A startup is now offering to take the hard work out of creating mobile applications and even of porting them to the iPhone, BlackBerry and Windows Mobile platforms, all through an online service that gives novice developers simple templates for various types of businesses and organizations.
With an eye to software novices, Mobile On Services' BuildAnApp service tackles a problem that has plagued professional mobile developers for years: Unlike on the Web and in the world of PCs, there are many different platforms to write for if you want to reach many mobile users. Once a customer has gone through the steps on the BuildAnApp site to create a new application, Mobile On uses its proprietary software to package the app for three of the major smartphone platforms and also develop a mobile-optimized Web site, said company co-founder Scott Pearson.
Users get 30 days free to design the application and populate it with content such as news, restaurant menus and click-to-dial phone numbers. After that, they pay to bring new content into the application. Mobile On will submit it to Apple's App Store for US$19.99, including resubmissions if it is rejected.

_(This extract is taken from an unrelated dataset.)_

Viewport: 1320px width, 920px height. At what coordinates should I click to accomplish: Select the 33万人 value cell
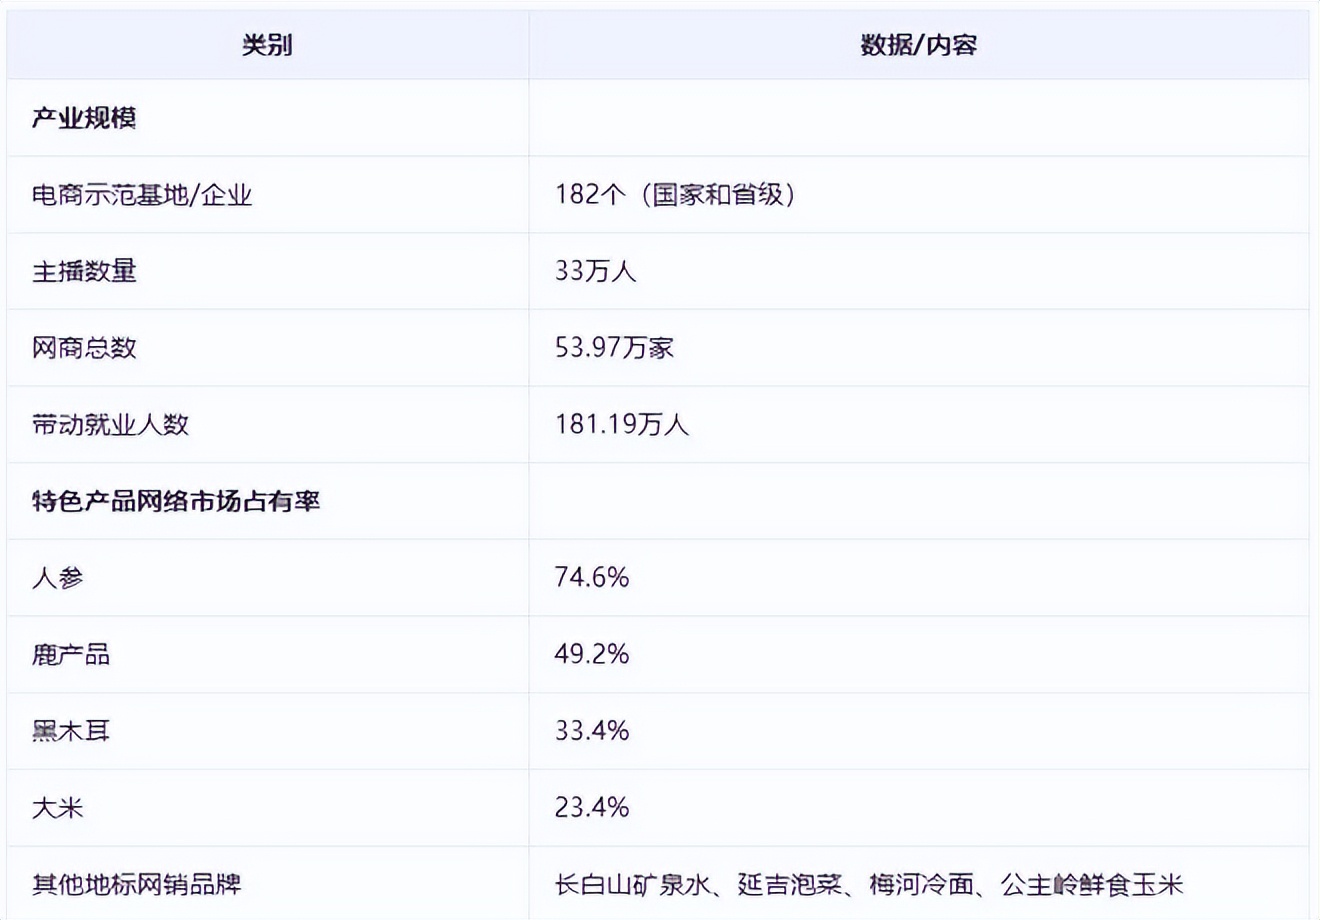coord(596,271)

The Minneapolis company designed BuildAnApp for small businesses, retail stores, nonprofit organizations and professionals such as doctors. To build an application, users simply pick the template for their type of organization, choose from among typical types of pages to put within the app, and populate the app with information. Then they can select people they want to alert to the application, and Mobile On will send e-mail messages to those people with a link to a download page. Users with a supported phone can then download the application directly. The applications can be kept private with access passwords.
Mobile applications are getting a lot of attention, but much of the capability a small business needs to offer customers can be delivered via a mobile Web site, which can be updated with new information for no additional charge, industry analysts said Tuesday. However, Mobile On's Pearson pointed out a few advantages to having an app instead of relying solely on a Web page to reach customers. Apps let consumers access and use information even when they are out of range of the cellular data network, they tend to look better than mobile Web sites because they are optimized for the hardware platform, and they usually move faster than the mobile Web because they operate locally, Pearson said.

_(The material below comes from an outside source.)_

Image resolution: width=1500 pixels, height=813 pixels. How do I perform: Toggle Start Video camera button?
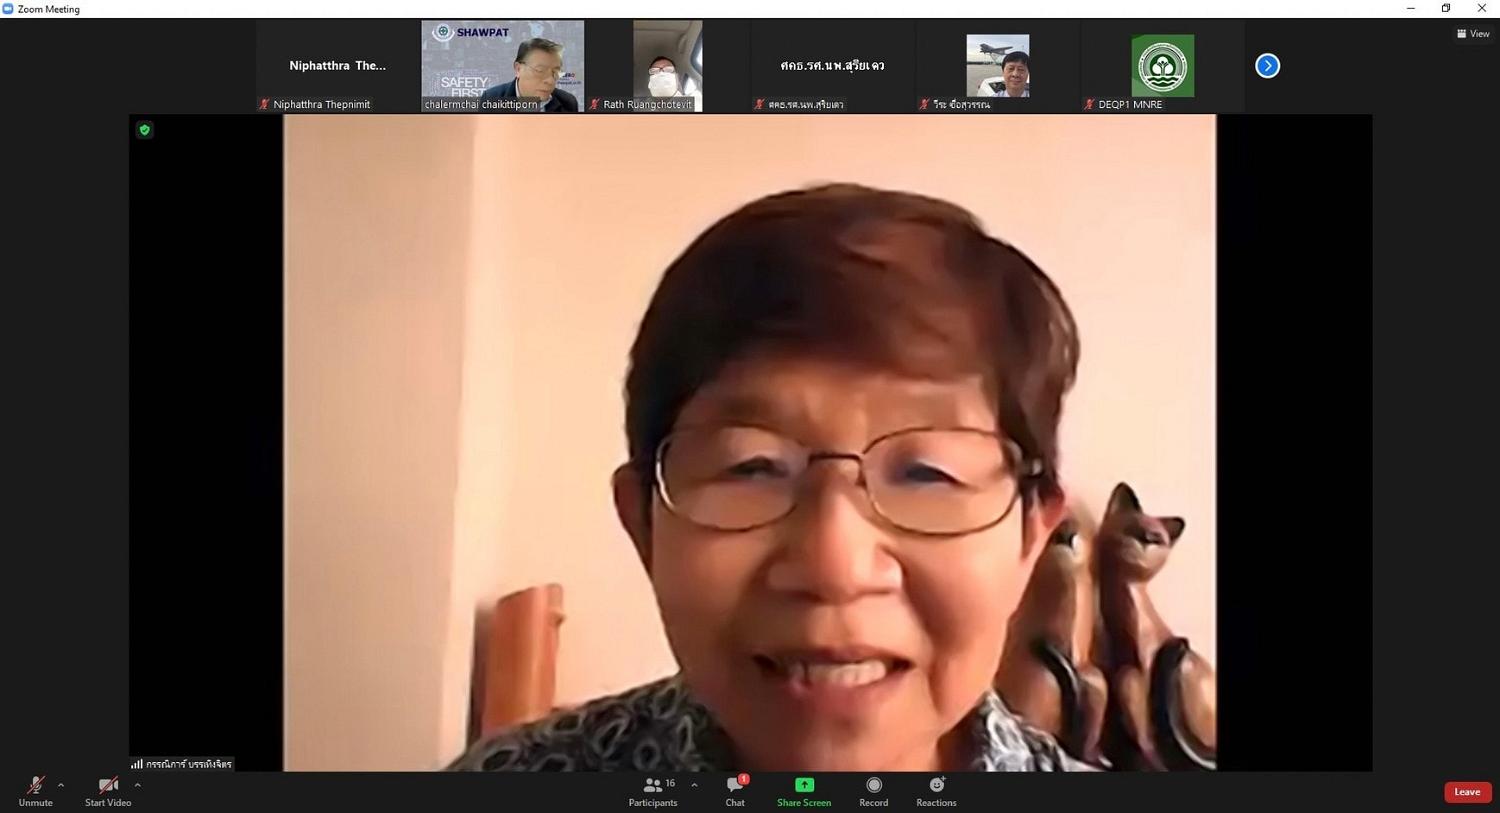tap(108, 786)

For most small businesses, a mobile application will be primarily a tool for keeping existing customers loyal rather than attracting new ones, Pearson acknowledged. Apart from sending out the notification e-mails to current contacts, Mobile On Services won't handle marketing of the apps against the growing tide of mobile software, such as the more than 100,000 applications now on Apple's App Store.
Analysts liken the emergence of a service such as BuildAnApp to the evolution of Web development from pure HTML coding to easy-to-use design services such as GeoCities and Blogger.
"It's certainly a signal that mobile applications have arrived," said Avi Greengart of Current Analysis. However, a mobile app still isn't as critical to a small business as a Web site, he said.
Unlike a Web site, a mobile app sits on the home screen (or extended home screen) of the consumer's phone, In-Stat's Allen Nogee pointed out. An application can create more presence and recognition than a mobile Web site to which a user has to navigate in a browser, he said.
A pizza restaurant and a small clothing store created applications during BuildAnApp's closed beta test, which just concluded, Pearson said. The pizza place's application includes, among other things, the menu and a button for clicking to call the shop and place an order, he said. The clothing store shows pictures of new items in the shop.
BuildAnApp's 16 templates include ones for a real estate agent, a school, a sports league and a religious organization. There is also a template for "other" that includes a wide range of page types selected from the other templates. The company is also developing a "pro" version of the service for skilled developers creating more sophisticated applications, Pearson said.
"Our intent is to provide mobility to the masses," Pearson said. "It gives these small organizations a way to have a mobile presence without spending a lot of money."
By the end of the year, Mobile On plans to add Google's Android platform. Other plans include adding support for Nokia, Symbian and Palm; adding APIs (application programming interfaces) to bring existing Web and database content into the applications; and letting customers integrate their applications with online services such as Facebook, Twitter and the OpenTable restaurant reservation system.
Though BuildAnApp has just entered its open beta test, which is likely to continue into the first quarter of next year, Mobile On is now charging after a customer's 30-day free trial. Users can pay $7.99 for a one-time content or application update or pay $14.99 per month to make as many updates as they wish. Unlimited updates for six months are available for $59.99.